__The task__
Filter out all lines without the word "Puhelinvertailun" from the data below, please, and copy the rest.

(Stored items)
____________________
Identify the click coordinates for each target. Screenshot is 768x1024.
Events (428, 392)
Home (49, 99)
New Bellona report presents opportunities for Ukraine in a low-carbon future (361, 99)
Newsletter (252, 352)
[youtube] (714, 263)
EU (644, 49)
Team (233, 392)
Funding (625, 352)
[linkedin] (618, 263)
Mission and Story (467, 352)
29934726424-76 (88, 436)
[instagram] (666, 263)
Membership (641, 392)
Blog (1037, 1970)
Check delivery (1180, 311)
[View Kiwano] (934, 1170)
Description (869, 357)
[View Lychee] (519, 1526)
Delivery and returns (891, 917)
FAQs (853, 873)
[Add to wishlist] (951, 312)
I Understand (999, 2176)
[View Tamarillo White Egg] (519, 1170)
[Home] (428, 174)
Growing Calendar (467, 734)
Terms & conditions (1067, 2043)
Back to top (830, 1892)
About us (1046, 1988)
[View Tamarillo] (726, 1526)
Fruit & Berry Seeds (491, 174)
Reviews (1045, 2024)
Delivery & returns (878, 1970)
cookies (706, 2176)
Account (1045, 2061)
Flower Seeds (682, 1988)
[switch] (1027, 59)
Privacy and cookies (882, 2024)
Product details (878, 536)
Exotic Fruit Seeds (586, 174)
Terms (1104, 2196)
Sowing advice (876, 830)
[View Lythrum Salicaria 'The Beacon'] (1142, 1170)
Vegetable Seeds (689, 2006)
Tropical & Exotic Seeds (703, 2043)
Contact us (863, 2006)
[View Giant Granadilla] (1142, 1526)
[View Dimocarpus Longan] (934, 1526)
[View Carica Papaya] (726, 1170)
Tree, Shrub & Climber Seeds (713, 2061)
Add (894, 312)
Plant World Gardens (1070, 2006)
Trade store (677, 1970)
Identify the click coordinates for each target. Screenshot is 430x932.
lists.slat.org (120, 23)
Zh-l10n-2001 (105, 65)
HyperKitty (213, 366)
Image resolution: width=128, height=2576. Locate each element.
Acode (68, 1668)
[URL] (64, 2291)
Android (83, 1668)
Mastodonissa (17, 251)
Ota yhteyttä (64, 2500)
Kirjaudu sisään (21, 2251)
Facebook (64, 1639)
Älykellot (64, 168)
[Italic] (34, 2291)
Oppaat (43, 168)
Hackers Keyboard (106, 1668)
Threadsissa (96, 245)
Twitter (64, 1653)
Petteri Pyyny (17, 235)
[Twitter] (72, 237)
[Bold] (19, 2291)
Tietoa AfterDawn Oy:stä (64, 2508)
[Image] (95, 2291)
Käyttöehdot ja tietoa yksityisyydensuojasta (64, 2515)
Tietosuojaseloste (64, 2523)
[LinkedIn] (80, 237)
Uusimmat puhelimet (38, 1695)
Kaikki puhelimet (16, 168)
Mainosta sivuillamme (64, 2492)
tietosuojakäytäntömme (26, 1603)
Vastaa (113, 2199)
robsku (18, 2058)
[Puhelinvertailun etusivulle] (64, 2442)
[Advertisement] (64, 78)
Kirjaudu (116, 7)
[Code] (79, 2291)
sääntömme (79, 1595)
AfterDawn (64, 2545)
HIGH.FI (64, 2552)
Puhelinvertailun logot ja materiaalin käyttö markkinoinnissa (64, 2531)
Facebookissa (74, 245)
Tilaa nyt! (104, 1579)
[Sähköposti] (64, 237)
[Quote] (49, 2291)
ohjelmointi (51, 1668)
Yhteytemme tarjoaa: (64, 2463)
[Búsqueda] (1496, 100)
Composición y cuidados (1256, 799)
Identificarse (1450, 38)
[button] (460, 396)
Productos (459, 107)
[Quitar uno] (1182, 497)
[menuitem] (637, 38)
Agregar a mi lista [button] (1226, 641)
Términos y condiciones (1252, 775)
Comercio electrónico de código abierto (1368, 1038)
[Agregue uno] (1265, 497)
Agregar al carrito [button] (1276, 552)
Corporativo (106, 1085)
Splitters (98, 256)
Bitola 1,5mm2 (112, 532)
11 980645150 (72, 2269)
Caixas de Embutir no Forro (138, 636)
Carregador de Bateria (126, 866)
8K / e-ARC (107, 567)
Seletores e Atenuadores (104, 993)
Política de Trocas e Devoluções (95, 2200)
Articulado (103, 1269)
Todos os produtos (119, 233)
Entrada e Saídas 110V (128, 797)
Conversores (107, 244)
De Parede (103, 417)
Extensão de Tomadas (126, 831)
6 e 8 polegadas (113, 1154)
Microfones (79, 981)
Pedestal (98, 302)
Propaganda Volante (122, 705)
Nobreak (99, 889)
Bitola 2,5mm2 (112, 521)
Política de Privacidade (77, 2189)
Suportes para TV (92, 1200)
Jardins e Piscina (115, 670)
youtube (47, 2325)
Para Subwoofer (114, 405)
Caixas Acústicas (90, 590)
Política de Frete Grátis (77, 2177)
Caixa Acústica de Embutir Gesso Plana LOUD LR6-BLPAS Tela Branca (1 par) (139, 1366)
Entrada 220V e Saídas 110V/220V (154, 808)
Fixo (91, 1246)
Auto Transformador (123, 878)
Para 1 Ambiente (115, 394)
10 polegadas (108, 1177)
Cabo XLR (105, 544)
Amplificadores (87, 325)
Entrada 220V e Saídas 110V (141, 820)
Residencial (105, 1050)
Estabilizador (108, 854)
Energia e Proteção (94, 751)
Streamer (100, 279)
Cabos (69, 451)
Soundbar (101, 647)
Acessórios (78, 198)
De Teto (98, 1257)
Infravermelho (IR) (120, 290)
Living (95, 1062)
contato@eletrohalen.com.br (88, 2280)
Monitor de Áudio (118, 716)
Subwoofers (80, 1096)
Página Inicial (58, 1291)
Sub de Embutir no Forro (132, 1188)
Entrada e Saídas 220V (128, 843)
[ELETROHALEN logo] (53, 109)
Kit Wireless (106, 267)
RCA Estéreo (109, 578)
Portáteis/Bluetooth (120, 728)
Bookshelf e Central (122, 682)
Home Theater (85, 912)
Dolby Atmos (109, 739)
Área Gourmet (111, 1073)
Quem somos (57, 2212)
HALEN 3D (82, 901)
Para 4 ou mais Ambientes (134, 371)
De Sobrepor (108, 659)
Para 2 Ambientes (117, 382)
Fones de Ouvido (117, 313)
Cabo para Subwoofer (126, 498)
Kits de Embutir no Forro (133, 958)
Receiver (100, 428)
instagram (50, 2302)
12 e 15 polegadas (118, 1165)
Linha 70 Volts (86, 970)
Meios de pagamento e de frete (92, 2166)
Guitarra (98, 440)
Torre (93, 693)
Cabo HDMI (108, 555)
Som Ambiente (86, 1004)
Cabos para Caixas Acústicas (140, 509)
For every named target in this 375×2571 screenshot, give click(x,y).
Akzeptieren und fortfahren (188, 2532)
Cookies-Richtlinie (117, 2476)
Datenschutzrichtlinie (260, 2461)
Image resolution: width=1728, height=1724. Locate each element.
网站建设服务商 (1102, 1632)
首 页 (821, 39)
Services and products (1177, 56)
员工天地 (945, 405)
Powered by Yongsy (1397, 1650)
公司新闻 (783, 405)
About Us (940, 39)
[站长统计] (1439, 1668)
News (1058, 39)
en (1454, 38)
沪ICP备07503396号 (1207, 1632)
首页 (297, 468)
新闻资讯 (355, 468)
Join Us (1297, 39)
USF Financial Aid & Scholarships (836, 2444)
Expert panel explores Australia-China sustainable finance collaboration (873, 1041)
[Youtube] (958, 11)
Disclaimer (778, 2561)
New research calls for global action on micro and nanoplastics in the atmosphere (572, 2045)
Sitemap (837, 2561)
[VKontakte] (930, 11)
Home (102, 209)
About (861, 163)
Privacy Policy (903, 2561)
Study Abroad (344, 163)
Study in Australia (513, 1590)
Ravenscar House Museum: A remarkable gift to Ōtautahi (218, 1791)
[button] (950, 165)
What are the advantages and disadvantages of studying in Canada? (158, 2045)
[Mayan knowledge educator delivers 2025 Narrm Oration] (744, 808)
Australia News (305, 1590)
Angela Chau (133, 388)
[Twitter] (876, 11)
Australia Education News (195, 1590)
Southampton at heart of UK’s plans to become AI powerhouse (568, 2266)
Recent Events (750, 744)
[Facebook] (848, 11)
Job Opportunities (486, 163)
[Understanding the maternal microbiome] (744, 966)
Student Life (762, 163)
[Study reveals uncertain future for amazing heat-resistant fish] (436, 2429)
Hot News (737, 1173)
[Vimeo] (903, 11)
____________________
__Result for this exercise__
[Puhelinvertailun etusivulle] (64, 2442)
Puhelinvertailun logot ja materiaalin käyttö markkinoinnissa (64, 2531)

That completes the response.